I did find some relevant questions about this confusion, but none of them seemed to have a good answer. Also, I could not identify any source that explained the difference/connection between the two forms.

My question is why are there two different ways to describe the policy gradient and are the two forms mathematically equivalent?

Update

I found a great RL theory book (draft) written by some expert Professors in this field that shows two different formulations: https://rltheorybook.github.io.
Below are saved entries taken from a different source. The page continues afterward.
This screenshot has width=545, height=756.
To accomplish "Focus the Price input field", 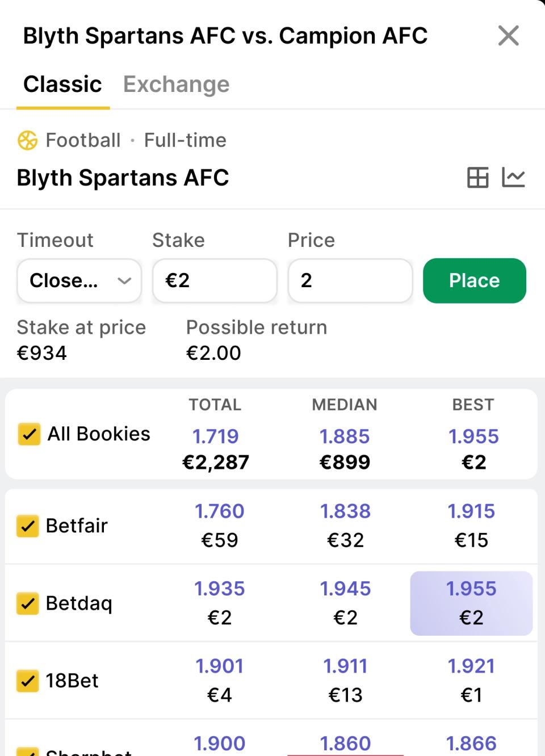I will coord(350,281).
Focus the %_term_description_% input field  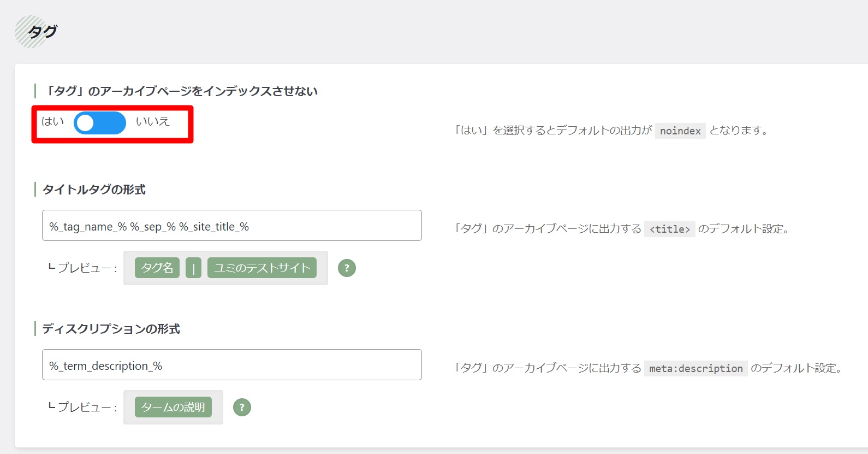click(231, 365)
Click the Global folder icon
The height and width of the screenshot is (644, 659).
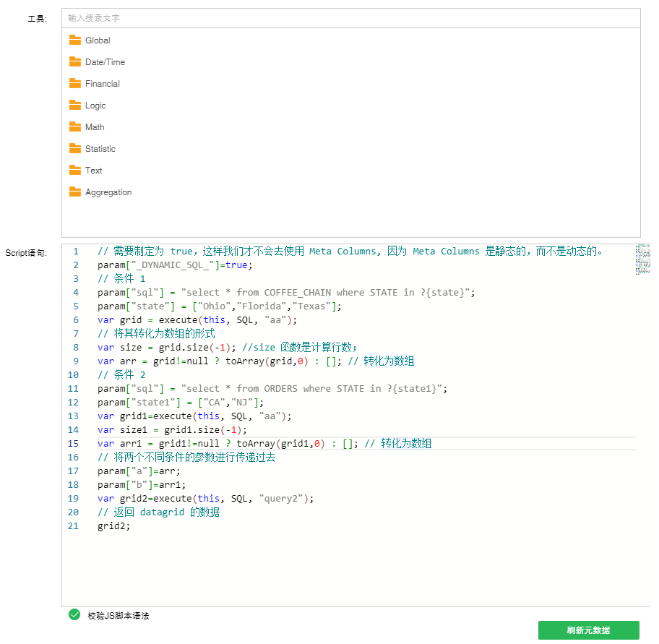pyautogui.click(x=75, y=40)
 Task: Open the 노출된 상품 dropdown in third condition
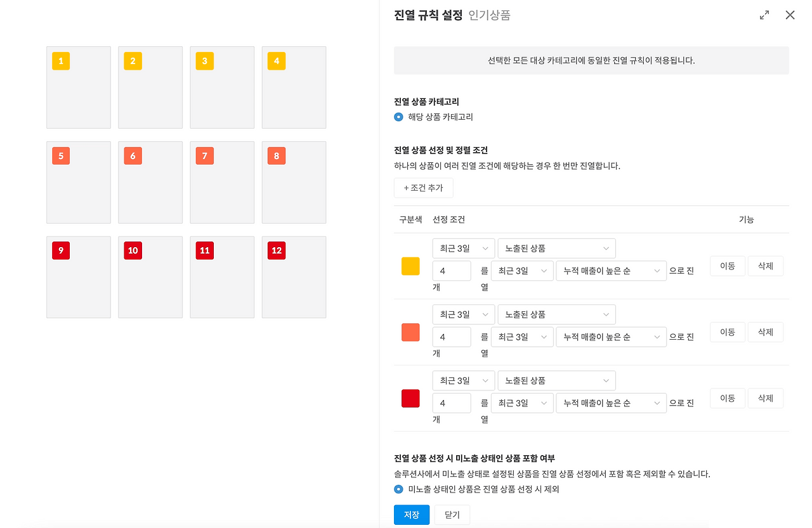pos(556,380)
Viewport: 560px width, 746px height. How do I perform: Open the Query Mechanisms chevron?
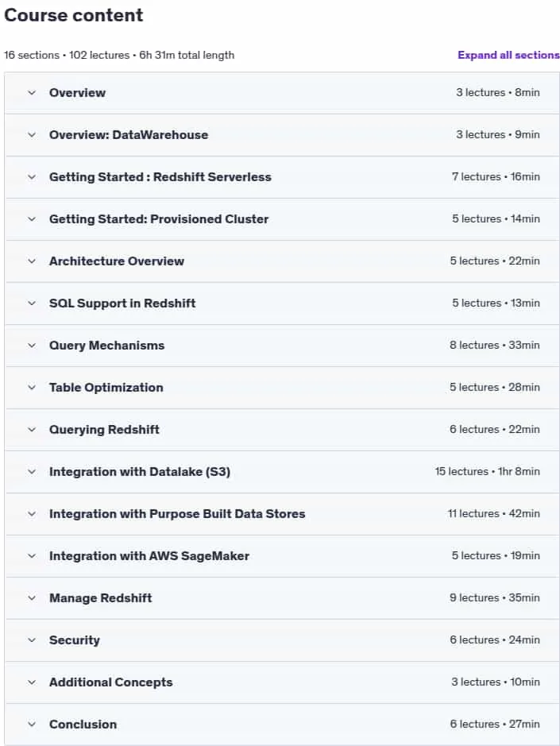(32, 346)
Also, one of Nan's lecture notes shows the correlation between the two forms: https://nanjiang.cs.illinois.edu/files/cs598/note6.pdf.

1 Answers1

0

After reviewing Nan's lecture notes above, here are my conclusions

let $d_t^\pi$ denote the distribution over $s_t$ and $a_t$ induced by policy $\pi$ from the initial state distribution $d_0$, the first form is formally expressed as \begin{equation} \nabla J(\pi)=\frac{1}{1-\gamma}\mathbb{E}_{(s,a)\thicksim d^\pi}\left[(\nabla\log\pi(a|s))Q^\pi(s,a)\right]. \end{equation} where $d^\pi$ is the normalized state-action distribution shown below \begin{equation} d^\pi = (1 - \gamma) \sum_{t' = 1}^{\infty} \gamma^{t' - 1} d_{\pi}^{t'} \end{equation} We can see that this form sums over timestamps in state-action distribution $d^\pi$, while the second form sums inside the expectation. They capture long-term information in different ways.

Besides, since $\frac{1}{1-\gamma}$ is a constant, we can ignore it and treat it as a part of learning rate.